- Music
- 05 Apr 18
Gary Lightbody has revealed that he's been through the wars when it comes to battling depression and alcoholism.
Gary Lightbody, the lead singer with Irish rockers Snow Patrol, has spoken up about being so low that he had to fight a "lifetime" of feelings of "not wanting to be here".
The Belfast singer-songwriter, who revealed that he hasn't had a drink in two years now, described having feelings of "self-hatred" that he overcame, during the band's time out of the spotlight.
“The thing I realise about depression now that I didn’t really properly understand before is: you don’t get through it on your own," he said.
He told the BBC that he decided to quit boozing two years ago, after hitting the bottle too hard for the previous five years, during which he'd ben out of the limelight.
"Stopping drinking, that was very hard for me, it was a crutch, I didn't have to think about anything when I was drunk," he admitted.

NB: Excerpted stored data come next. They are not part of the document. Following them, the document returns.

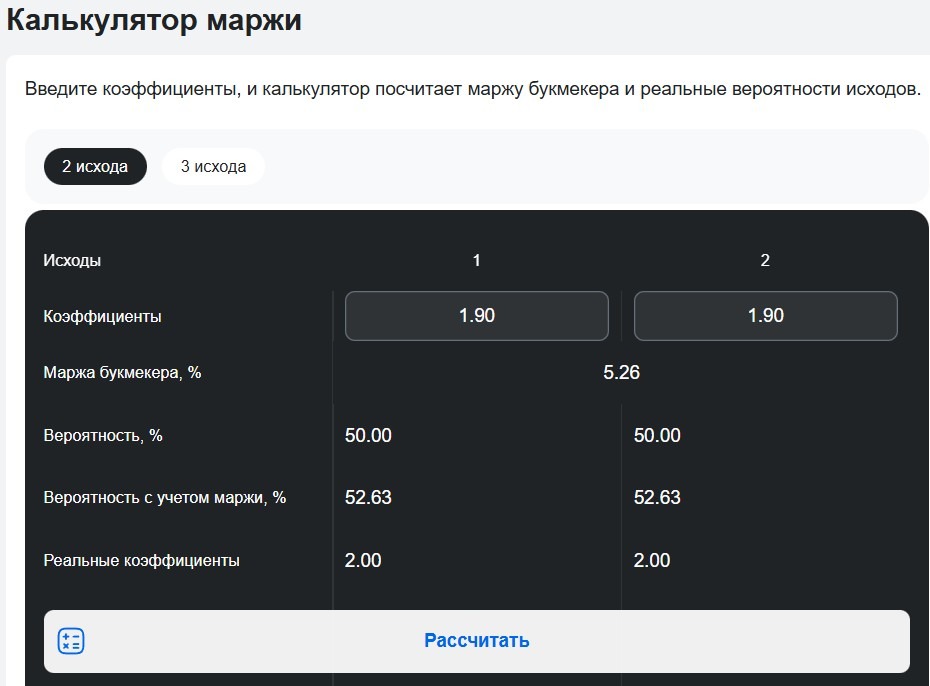The width and height of the screenshot is (930, 686).
Task: Switch to the "3 исхода" tab
Action: [x=213, y=167]
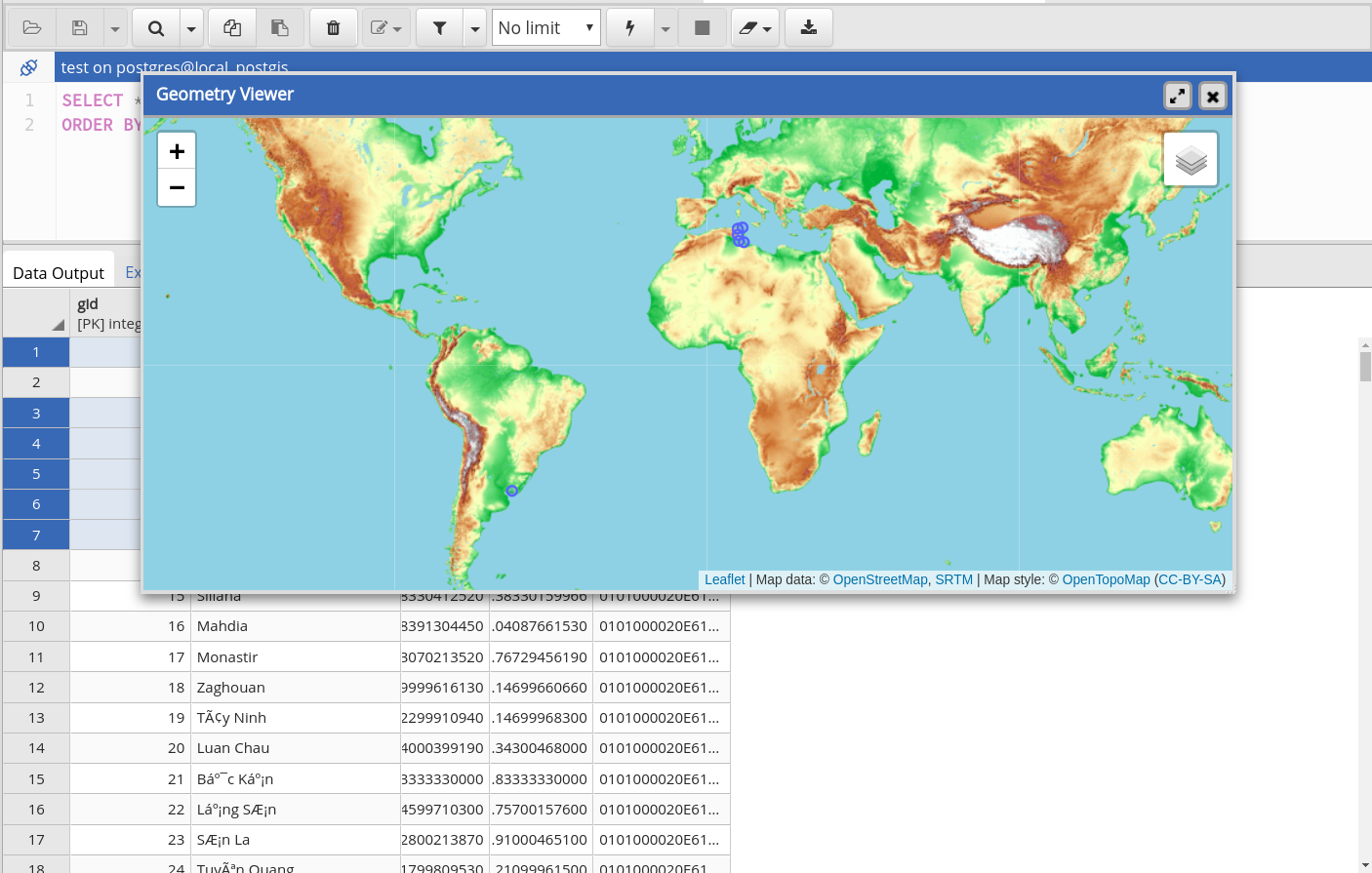Zoom in the map with plus
This screenshot has height=873, width=1372.
(177, 151)
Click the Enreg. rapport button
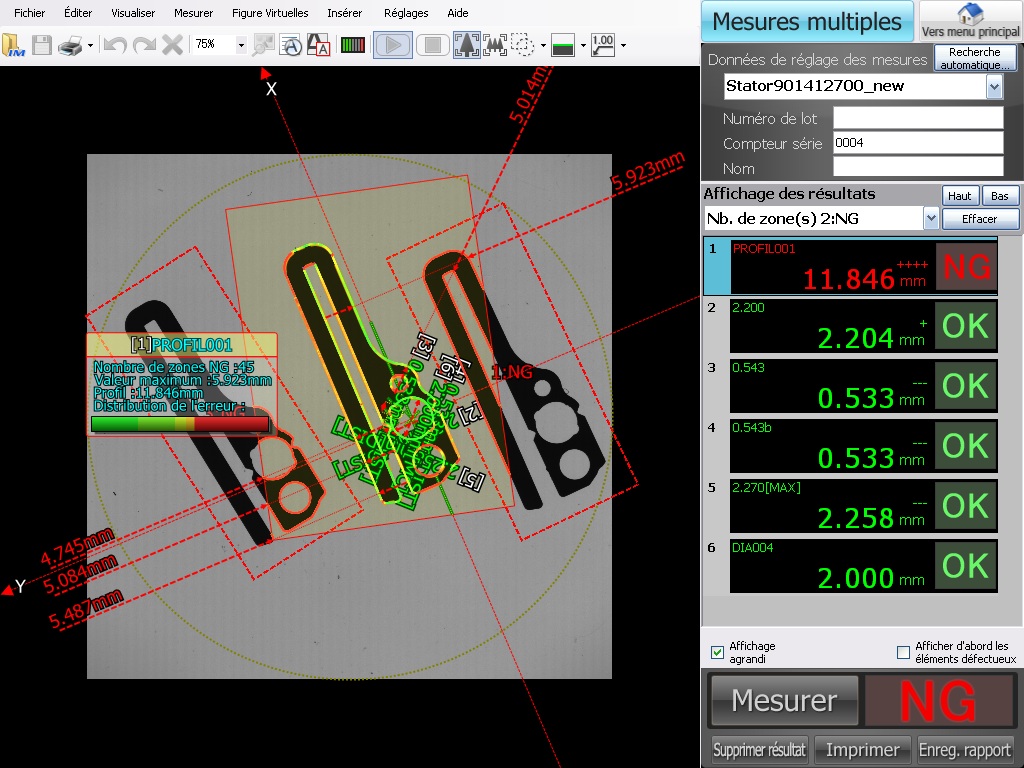 [x=965, y=750]
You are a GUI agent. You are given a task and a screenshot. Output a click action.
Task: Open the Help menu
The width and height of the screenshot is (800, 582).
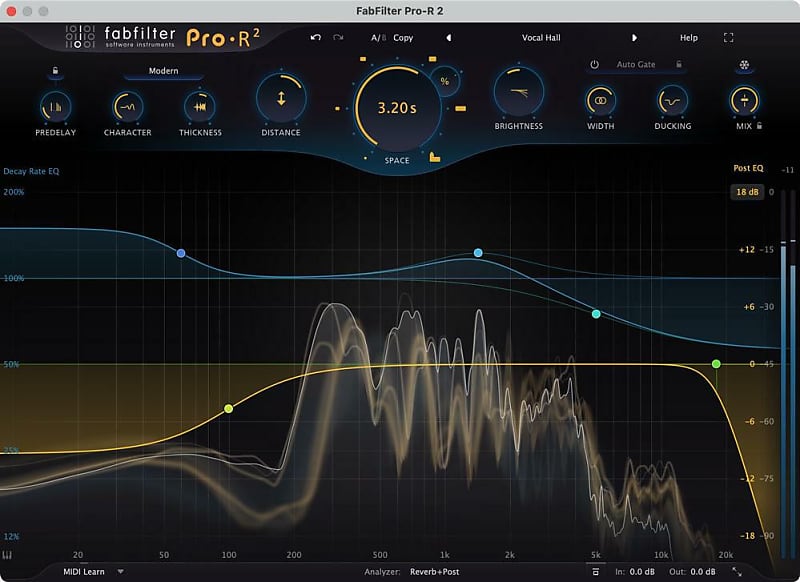click(x=688, y=37)
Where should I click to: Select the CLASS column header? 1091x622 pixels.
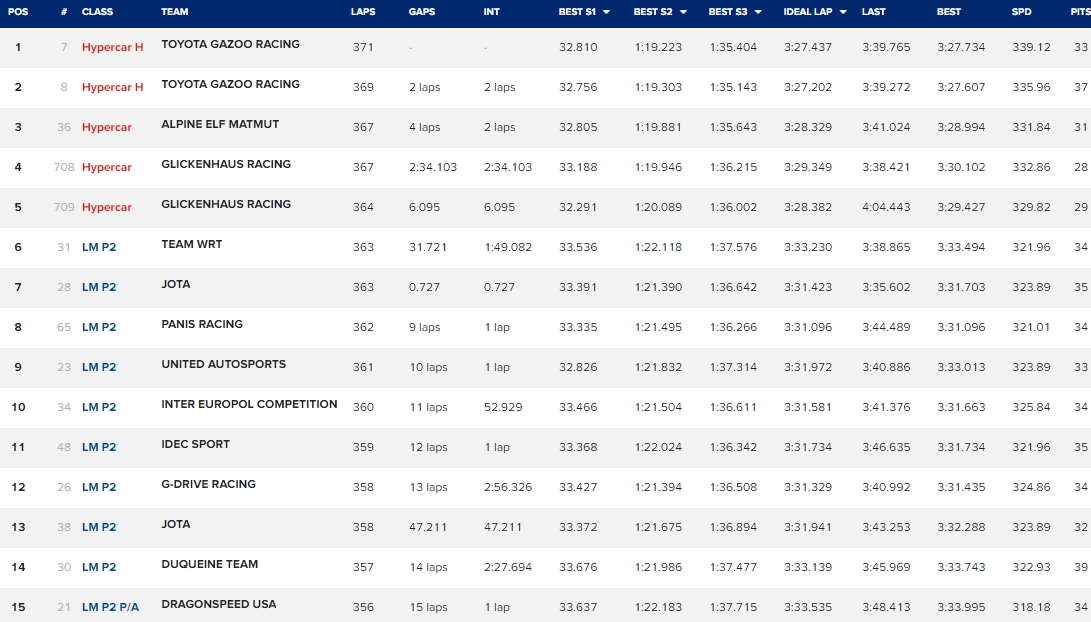click(97, 12)
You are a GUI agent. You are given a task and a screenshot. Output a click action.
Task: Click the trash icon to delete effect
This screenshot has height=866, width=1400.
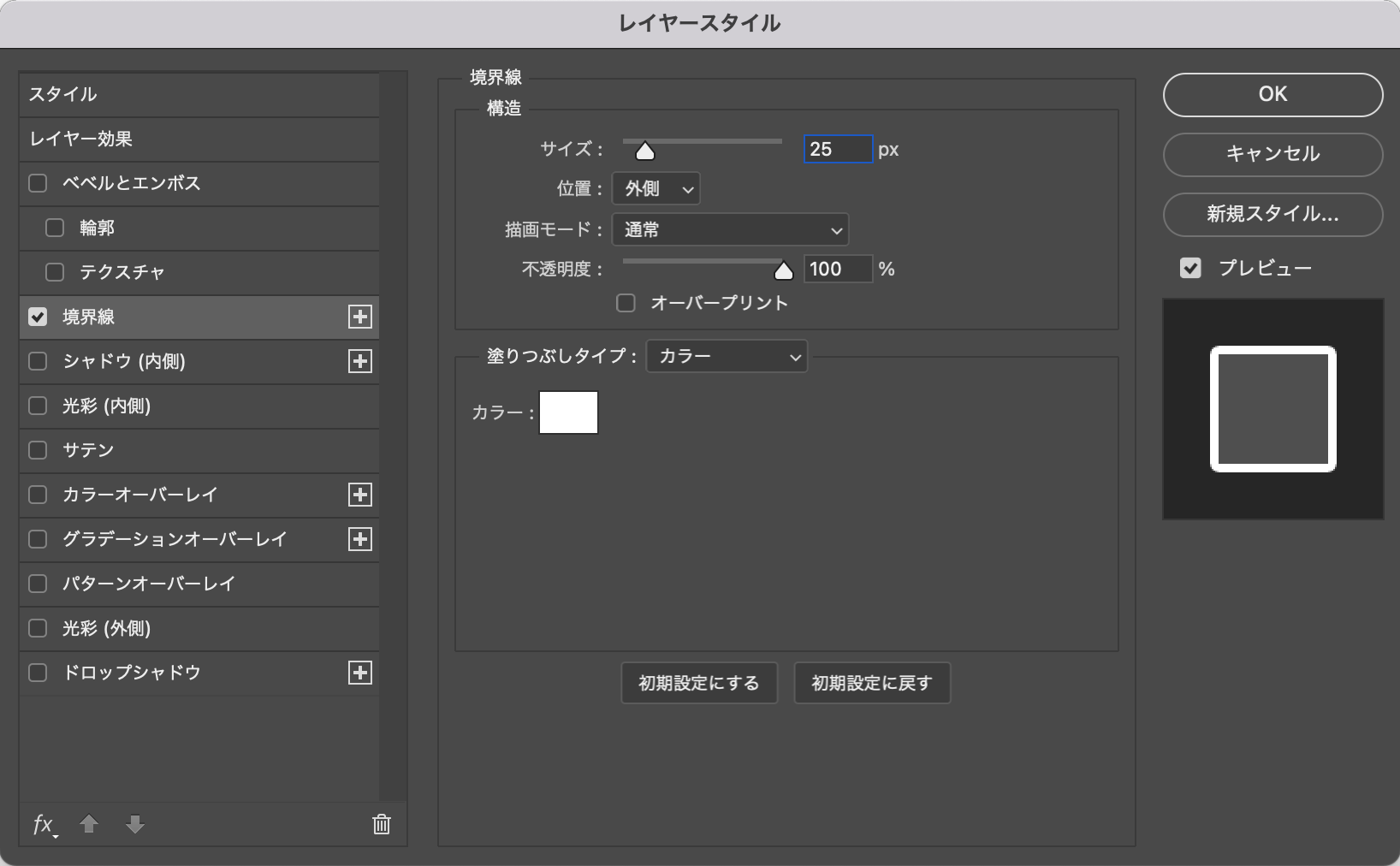click(382, 824)
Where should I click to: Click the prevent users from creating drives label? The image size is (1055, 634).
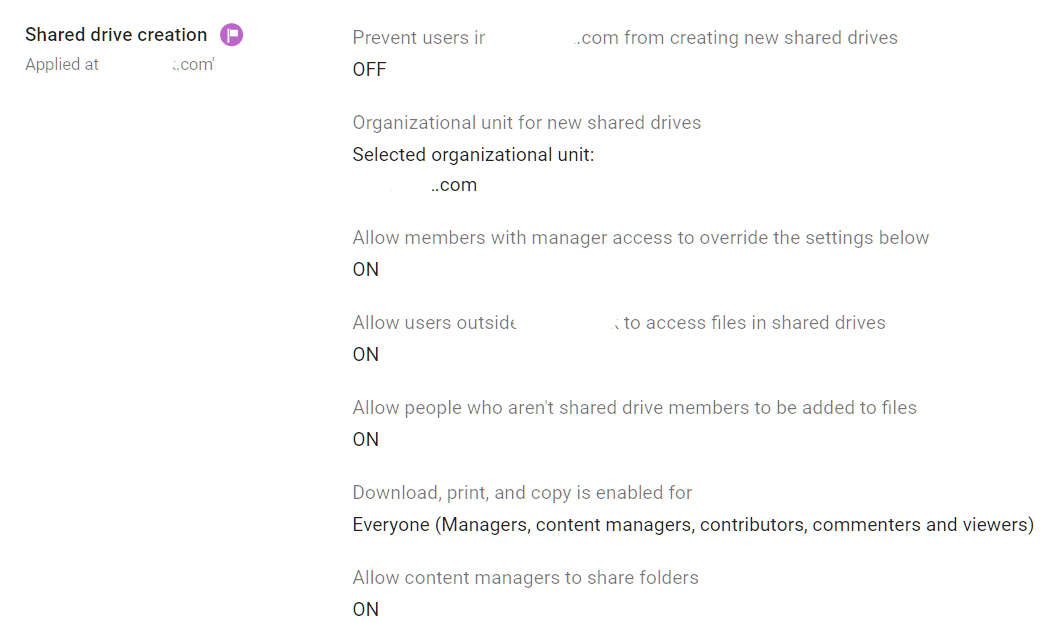click(x=624, y=37)
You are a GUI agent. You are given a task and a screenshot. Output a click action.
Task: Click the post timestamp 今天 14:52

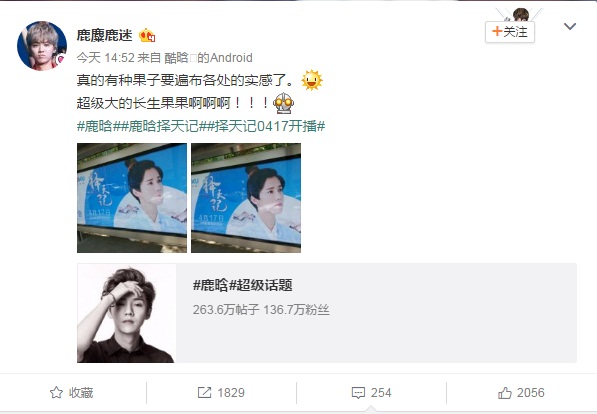pyautogui.click(x=105, y=58)
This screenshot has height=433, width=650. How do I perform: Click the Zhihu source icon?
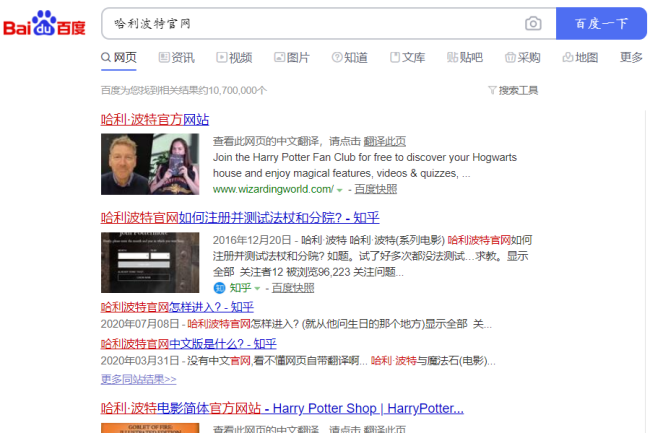pyautogui.click(x=220, y=288)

"I didn't do any rehab but I did what Irish people find very difficult to do and I found very difficult to do and I saw a therapist, who was very helpful."
He added: "I've had acupuncture for many years now and I'm a big believer in it as well. My acupuncturist in LA is the most amazing person and friend of mine, who more than anyone I think helped me out of it. She also taught me how to meditate.
"My family were aware [of my drinking] but I don't think my mum knew the extent of it until I stopped and was maybe a year after stopping when I could be honest with her that I was drinking every day.
"I was hiding it from them in a way. I was 5,000 miles away from them for the most part, so they didn't see my day-to-day – but they were pretty shocked.
"The last time I was on tour, I didn't drink that much because my voice would go when I drank, so when I was on tour I wasn't too bad – but it was when I was off tour, and again (it's been) seven years since the last album, so pretty much five of those were spent drinking solidly.
"Going back on tour doesn't really frighten me that much because I know what it costs; it costs me not being able to sing and probably the one thing I hate more than anything that I have control of, is not doing a show – we've cancelled so few shows in nearly a 25 year career, and anytime it does (happen) it smarts, I can't handle it – so people don't need to worry about that, the show will definitely go on."
In an interview with The Telegraph, Gary also said: “Winston Churchill had a great name for depression: his black dog. And I think that was probably it – it was just an animal of some sort that just lived with me… and that frightened me.
“Now I understand you have to put your arm around it. The only way to conquer a fear is to face it, and make friends with it, because then it doesn’t have any power over you.”
He spoke about cutting out all drugs and alcohol on his road to recovery.
He added: "The only way to conquer your fear is to face it."
In an interview with the BBC, Gary spoke candidly about his battle with booze: "[The new album] comes from quite a lot of kind of heavy soul searching, like depression that I've suffered with from I was a kid, I never really spoke about that before, my father's dementia – he's had dementia for a few years now – my alcoholism and that I am sober now for two years, and am able to speak about it with clarity and with hope.
"These things are not just open-ended in a way where they feel like it's kind of a lost cause. I'm actually talking about these things in a way I've tried to deal with them positively, and hopefully people can hear that in the record."
He said that he's battled with depression since his teenage years.
"When it hits me it takes so much, and I'm sure that's the same with everyone and people are incapacitated. I mean friends of mine who I've spoken about it with have had similar experiences, like nothing make sense and there is no light and trying to write in that place is extremely difficult: you have to kind of get out of that place before you can write about it," Gary said.
"The only thing that worked for me in the end was reaching out to people; plenty of people reached out to me to try and find me in my darkness, bless their hearts for doing that, it means a lot to me now – but at the time I felt hurried, I wanted to stay in the place I was in."
Gary also told the BBC: "But it's not something that's every day, it comes and goes and if I'm busy I'm not in that place, but I've had a lot of time, it took seven years to make the album so you can do the math yourself: there was a lot of time that was spent on my own and in that time you just fall down that hole.
"I think when I got to my lowest I realised I didn't want to go any further and I think sometimes you have to get to your lowest, where your ground is and then you have to climb out. So then it was really reaching out to friends – and they helped pull me out of it.
"I had people to turn to. Not everyone has that, I'm very lucky."